Making difficulty curves in games

http://www.davetech.co.uk/difficultycurves

Tricks for Keeping Everyone on the Right Part of the Curve:

DO:

  • Put in optional collectables
  • Provide tricky alternate routes that skips easy parts
  • Have areas that give you a better high score
  • Achievements that reward people playing with a disadvantage
  • Dynamically adjust the difficulty depending on how well the player is doing. <- This is actually magic sauce and could be the topic of a whole talk.
  • Have multiple endings.
  • Allow people to grind for exp or practice if they feel they are not capable of an area.
  • Have multiple paths so if the player gets stuck they can do another task until they have the skills needed to go down the main path.
  • Make it obvious what equipment players need to be using for this puzzle (by giving it to them right away, giving them ammo for the needed weapon, colour coding things, removing previous equipment that is not needed for this puzzle)
  • Give people multiple ways to learn something (text, voice over, button prompt, particles showing where they need to go, environmental graphics, lighting, help popups, visual cues)
  • Give subtle graphical hints (In Mario there will be a little flower or coin where you need to start a jump)
  • Just visually show them (often in games before being given a new weapon you will see an enemy use it on the other side of a window, or you will see the kind of damage it has done to other NPCs in the room)

DON’T:

  • Don’t make the game easier for people who are doing better (for example putting skill points in an area only expert players can get to)
  • Don’t punish someone for doing bad and make future attempts harder
  • Don’t allow someone to skip an area if they haven’t learnt the skill they need
  • Don’t hide things as the main mechanic of a puzzle
  • Don’t put a long cutscene / intro that can’t be skipped in an area with lots of retry attempts.
  • Don’t display things the player doesn’t need to know right now (don’t overwhelm them with descriptions of skills that are not on their path)

Don’t just make the game harder; Show the player they are getting better.

Something that works well is to show people how far they have come, you see games having nods back to previous puzzles, often they add something fresh or obfuscate it but it’s nice for the player to see how much better they are now. Plenty of times I’ve been playing a game and I didn’t get a simple puzzle because I’m expecting something harder, but it turns out the answer is a twist on something I learnt earlier in the game.

On this same vein I get really excited when I find out a game had a really hard puzzle on the first level hidden in plain sight, but it isn’t until later levels that you learn how the puzzle works. It’s like a locked door where the key is knowledge. (I wanted to give some examples of this but then I thought just naming the game is a massive spoiler)

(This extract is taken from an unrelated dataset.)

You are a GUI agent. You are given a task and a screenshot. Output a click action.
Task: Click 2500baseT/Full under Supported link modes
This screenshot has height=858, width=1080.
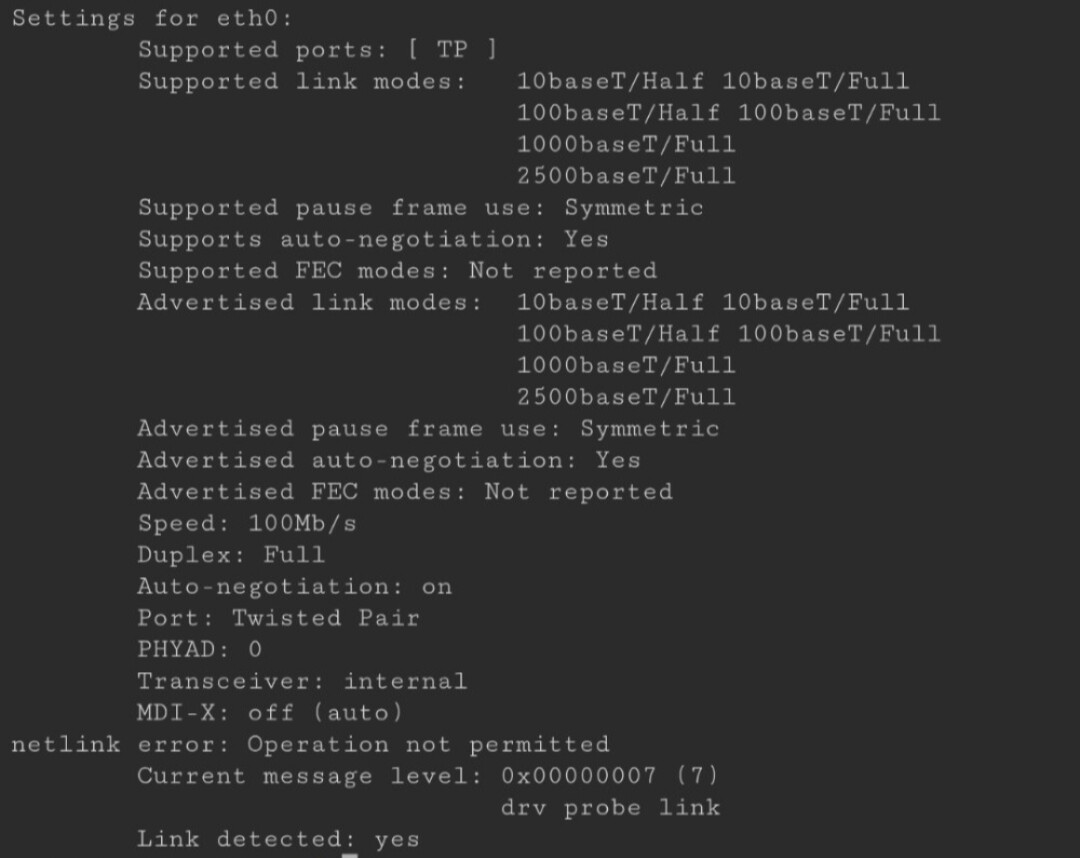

This does allow us to talk about one fantastic trick that really ties into the whole idea of keeping people on the correct part of the graph. Hiding a shortcut with pure knowledge. Portal 2 has a great example of this, one of the levels has the start and end of the level right near each other, and with some clever placement of portals it is possible to skip the whole level, however it uses techniques you don’t learn until later in the game, the developers knew about this but said if someone is able to trick their way straight to the end then the level has nothing to teach them.